Text block:
****

Professor Riccardo Patriarca
Riccardo Patriarca, Ph.D. is Postdoctoral Researcher at Sapienza Università Di Roma, Faculty of Civil and Industrial Engineering, the Department of Mechanical and Aerospace Engineering, since March 2018. His main research interests focus on resilience engineering and risk and safety management for complex socio-technical systems.
In February 2019, Riccardo was listed in the Forbes 30 under 30 list, in the category Science and Healthcare. In April 2019, he was nominated as one of the 100 Italian young leaders of future in the category Science by Forbes Italia.
In July 2018, he got the National Academic Qualification as Associate Professor (Abilitazione Scientifica Nazionale) in Industrial Systems Engineering
He was awarded in 2017 the Young Talent in Resilience Engineering by the Resilience Engineering Association (REA). He also received a joint award in 2016 from the International Association for Advancement of Space Safety (IAASS) and the Space Generation Advisory Council (SGAC). He received an award in 2016 from the European Safety and Reliability Association (ESRA), and in 2015 from the SESAR Joint Undertaking as one of the three best young researchers in the Air Traffic Management domain.
Riccardo is currently researching spare parts management and logistics, in relation to reliability and maintainability engineering. His research activities mainly relate to industrial plants, the Air Traffic Management system, aviation, and healthcare practices. He is the coordinator of the myFRAM project, an open IT tool developed to support the applicability of non-linear analysis for complex socio-technical systems based on the Functional Resonance Analysis Method (FRAM).
His research activities, documented in a number of journal papers and conference proceedings, are conducted in collaboration with international universities and companies, among others are Lund University (Sweden), University of Rio Grande do Sul (Brasil), EUROCONTROL, ENAV s.p.a. (the Italian ANSP), and Qantas Airline (Australia).
Riccardo authored and coauthored about 40 manuscripts in peer-reviewed journals and international conference proceedings. He acts as a reviewer for more than 20 journals in the area of engineering, decision sciences, business, management, and accounting. Among others are Reliability Engineering & System Safety; Safety Science; PLOS One, Sustainability, and Entropy.

****

Collected material:

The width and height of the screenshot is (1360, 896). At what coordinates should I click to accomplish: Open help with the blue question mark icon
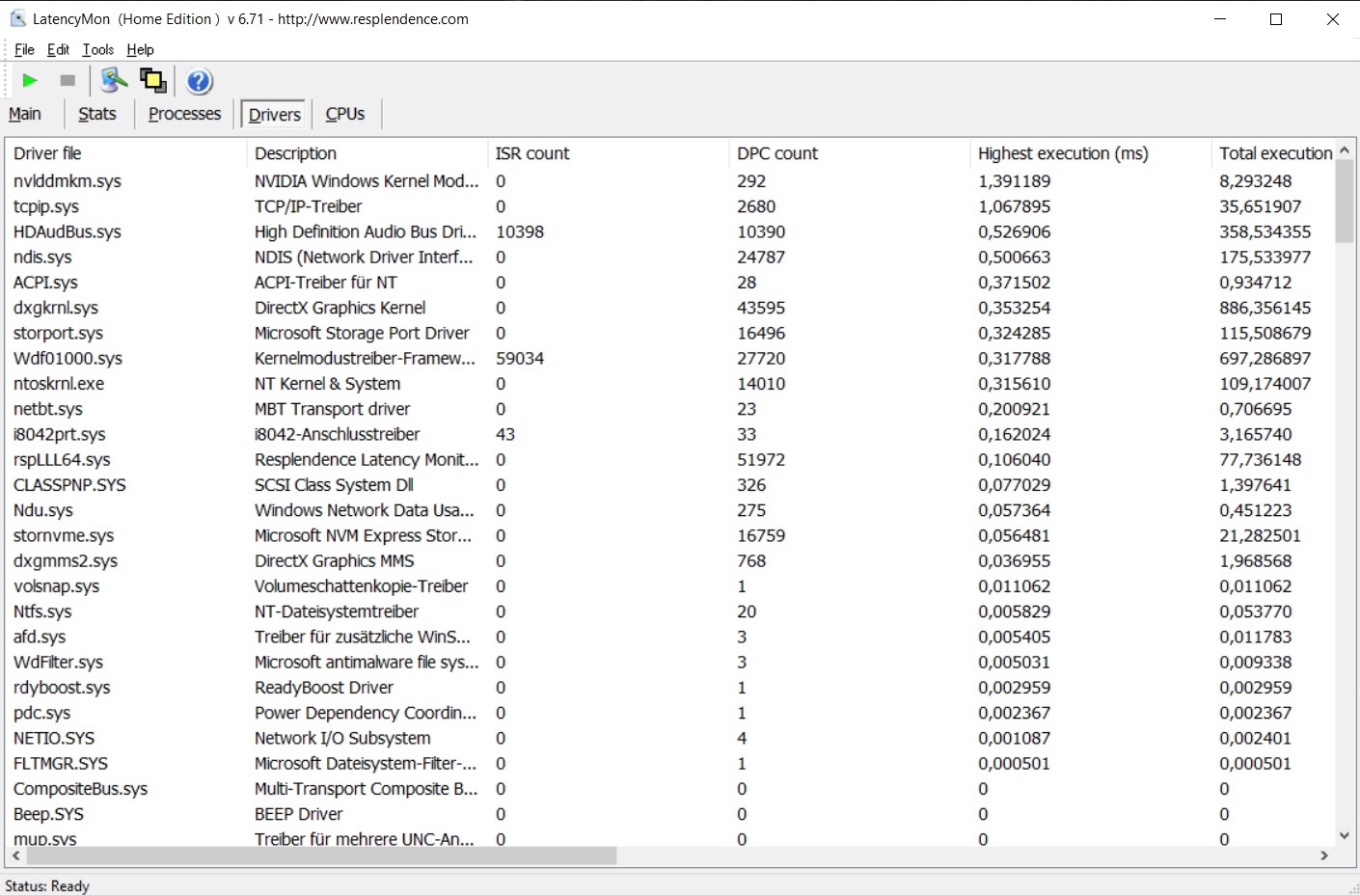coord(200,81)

****

The problem:
Sum up the profile of Riccardo Patriarca in two sentences. Rely only on the profile for what comes next and leave the data aside.

Task result:
Riccardo Patriarca has been a Postdoctoral Researcher in the Department of Mechanical and Aerospace Engineering at Sapienza Università Di Roma since March 2018, focusing on resilience engineering and risk and safety management for complex socio-technical systems. He has received several awards, including a 2019 listing in Forbes 30 under 30, has authored or coauthored about 40 manuscripts, and coordinates the myFRAM project.